[[ DATASET CONTENT, beginning ]]

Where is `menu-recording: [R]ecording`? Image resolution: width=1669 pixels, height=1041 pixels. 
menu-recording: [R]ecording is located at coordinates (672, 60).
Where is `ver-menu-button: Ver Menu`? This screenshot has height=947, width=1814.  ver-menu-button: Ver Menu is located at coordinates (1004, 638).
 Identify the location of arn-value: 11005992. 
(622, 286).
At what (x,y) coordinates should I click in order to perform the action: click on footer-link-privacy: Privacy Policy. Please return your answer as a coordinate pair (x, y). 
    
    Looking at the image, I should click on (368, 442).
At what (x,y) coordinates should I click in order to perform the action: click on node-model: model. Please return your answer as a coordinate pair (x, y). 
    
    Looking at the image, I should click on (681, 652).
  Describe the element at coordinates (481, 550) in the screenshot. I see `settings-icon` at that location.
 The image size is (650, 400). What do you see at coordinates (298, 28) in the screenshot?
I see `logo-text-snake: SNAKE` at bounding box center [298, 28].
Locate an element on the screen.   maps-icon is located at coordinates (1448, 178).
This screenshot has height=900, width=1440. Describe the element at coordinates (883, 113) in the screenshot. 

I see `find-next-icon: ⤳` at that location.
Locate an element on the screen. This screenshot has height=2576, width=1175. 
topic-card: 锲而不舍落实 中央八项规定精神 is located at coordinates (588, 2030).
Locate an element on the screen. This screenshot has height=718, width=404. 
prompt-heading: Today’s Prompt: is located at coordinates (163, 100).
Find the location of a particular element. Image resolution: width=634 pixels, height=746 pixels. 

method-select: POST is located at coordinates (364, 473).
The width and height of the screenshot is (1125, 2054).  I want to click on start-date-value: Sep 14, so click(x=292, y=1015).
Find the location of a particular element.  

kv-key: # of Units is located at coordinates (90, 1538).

[[ DATASET CONTENT, end ]]

Pick out every line of the material that contains the word "Describe", and copy each one in full.

  Describe the element at coordinates (481, 550) in the screenshot. I see `settings-icon` at that location.
This screenshot has height=900, width=1440. Describe the element at coordinates (883, 113) in the screenshot. 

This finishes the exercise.